364.19 Linux/X11 - Presenting from more than 2 queues causes hangs/VK_ERROR_DEVICE_LOST.

HypnoGenX · May 20, 2016, 8:44pm

Using nVidia drivers 364.19 for Linux, with a GTX 780, the implementation gives me access to one queue family supporting graphics work, with 16 queues. Doing nothing but submitting a simple image clearing command buffer, and presenting on that same queue (then waiting for queue idle), problems start to occur when more than two queues within that single queue family are used.

I ran into this while experimenting with multiple output windows (on a single monitor), with a single swapchain for each surface, and a dedicated queue per swapchain, but the problem also occurs using only one surface and one swapchain.

As soon as commands/present-calls are sent to more than two queues, performance grinds to a halt after precisely six frames, regardless of number of queues used or the size of the swapchain. Depending on whether I use a swapchain of two images or more, I either get an indefinite hang while waiting on the single submit’s fence, or VK_ERROR_DEVICE_LOST from the submit or present calls.

Below I’ve linked the smallest fail case I could come up with, with more details;

http://pastebin.com/XxKFGSpB

Am I doing something wrong? I’m still shaky on a lot of the details of Vulkan, and I’ve been looking at this problem for way too long to actually spot anything anymore, so I can’t rule out some dumb mistake on my part.

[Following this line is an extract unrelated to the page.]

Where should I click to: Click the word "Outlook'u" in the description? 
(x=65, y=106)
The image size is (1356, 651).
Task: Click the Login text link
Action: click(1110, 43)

As far as I’ve been able to find, the Vulkan specification doesn’t specifically state whether or not presentation has to be limited to a single queue (just that the queue used has to be from a family compatible with the presentation surface). But whether this signifies an issue with the specification, or if it counts as a bug in the nVidia implementation, is above my paygrade.

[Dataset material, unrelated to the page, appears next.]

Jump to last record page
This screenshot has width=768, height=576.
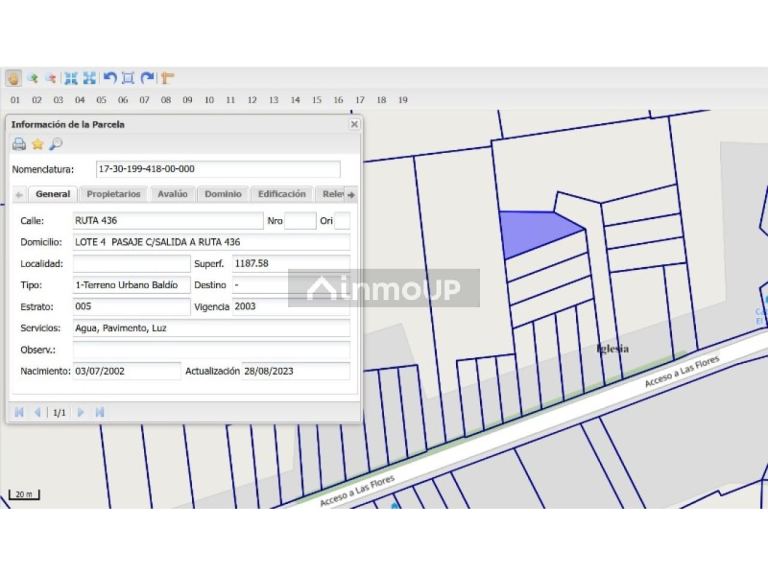point(100,412)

HypnoGenX · May 21, 2016, 12:51pm

I’ve done some more experimentation around this issue and discovered that the fail case can be shifted from three queues up to four queues by replacing the call to vkQueueWaitIdle() with a zero command buffers fence-only vkQueueSubmit() call, and an immediately following vkWaitForFences() busy loop.

Without the use of vkQueueWaitIdle(), the program runs fine for any number of swapchain images presented across three queues, and only fails when a fourth queue is introduced.

I also experimented with using different sets of consecutive queue indices, and random selections of non-consecutive queues within the queue family, but that hasn’t had any bearing on the issue.

Updated version that replaces vkQueueWaitIdle() with vkQueueSubmit() and vkWaitForFences();

http://pastebin.com/8C8P5eBs

Edit update: Intentionally sleeping between frames (for anywhere from 1ms to 1000ms) has no influence on the issue either, so it doesn’t seem to be sensitive to timing.

HypnoGenX · June 13, 2016, 12:10pm

It’s been three weeks without a response or a fix, and the issue persists. I’ve since tested this in Windows 10 on driver version 365.10, and the problem never manifested. Any number of queues presented to works just fine there.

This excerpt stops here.